五娘邊哭邊嗚嗚突突的說:“她們打娘和大姐。”
當初沒分家時,滿娘被二房、三房壓迫慣了,性子越發隨了曹氏,又膽小又懦弱,見外麵打起來,自己一雙腿先陣陣發軟,可婆婆和大姑子都在外麵,她身為媳婦不好躲在屋裏不管,最後隻得一咬牙,將兒子從身上解下來,交給五娘,“你抱著狗子,我去。”
五娘連連點頭,隻道有大嫂幫忙,娘這邊也少吃點虧,她緊緊抱住狗子,又像是害怕似的,下意識縮起了肩膀。

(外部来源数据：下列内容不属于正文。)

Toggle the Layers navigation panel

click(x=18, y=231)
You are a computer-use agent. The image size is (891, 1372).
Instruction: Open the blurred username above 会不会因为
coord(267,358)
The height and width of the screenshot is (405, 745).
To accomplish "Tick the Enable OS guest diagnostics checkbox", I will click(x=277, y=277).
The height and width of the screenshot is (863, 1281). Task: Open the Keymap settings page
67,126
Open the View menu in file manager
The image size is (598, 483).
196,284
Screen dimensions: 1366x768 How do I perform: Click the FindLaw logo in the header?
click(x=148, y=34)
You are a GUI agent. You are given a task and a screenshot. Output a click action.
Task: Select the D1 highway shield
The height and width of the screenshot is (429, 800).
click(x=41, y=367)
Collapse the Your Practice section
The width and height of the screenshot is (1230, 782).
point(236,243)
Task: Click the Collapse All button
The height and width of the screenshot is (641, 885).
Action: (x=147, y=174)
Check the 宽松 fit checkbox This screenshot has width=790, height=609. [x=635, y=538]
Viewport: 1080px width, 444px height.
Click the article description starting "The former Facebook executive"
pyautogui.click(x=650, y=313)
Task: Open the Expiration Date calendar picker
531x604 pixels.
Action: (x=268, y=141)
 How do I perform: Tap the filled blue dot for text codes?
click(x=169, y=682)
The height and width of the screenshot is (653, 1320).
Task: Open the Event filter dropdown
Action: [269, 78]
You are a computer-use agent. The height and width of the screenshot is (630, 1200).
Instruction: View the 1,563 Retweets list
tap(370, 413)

滿娘硬著頭皮跑出去,還沒湊上手了,先不知被誰推搡了一下,疼得她眼淚汪汪,可還是一頭往孫婆身上撞去,比起陌生的孫婆,她是本能地畏懼著徐氏,眾人打作一團,孫婆哪裏顧得上這麼多,一下子被滿娘撞在了胸前,險些跌倒,站穩後見白家又來一人,氣得她怒目圓睜,伸出手就來抓滿娘。
有了滿娘的幫忙,雖作用不大,但到底能讓孫婆忙於應付,大娘騰出了手,趁機又打她了好幾下。
打了有一會,五人總算分開,一個個氣喘籲籲,狼狽至極,頭發也散了,衣服也扯破了,臉上竟是被撓出來的道子。
“你們這個殺千刀的,竟然敢打我!”孫婆梗著脖子罵道。
“哎呦,你們是什麼東西,竟然打我?”徐氏也哎呦哎呦叫喚,再看她,臉上可比孫婆精彩多了,嘴唇都破了,一隻眼睛腫了起來,原來這徐氏和孫婆挨著近,那孫婆打起來又十分厲害,胳膊掄起來就不管不顧,光是被孫婆就誤傷了好幾下。
大娘這會氣瘋了,什麼女兒家的嬌羞都拋開了,她罵道:“打的就是你這老王八,你安得什麼心?那呂家豈是個好東西,那呂二之前有房媳婦,在他們家死的不明不白,你怎麼不說?你這是為了自己得銀錢,將別人往火坑裏推,你以後會遭報應的。”
他們這一打架,周圍更是聚了不少人,如今一聽,才知道了始末。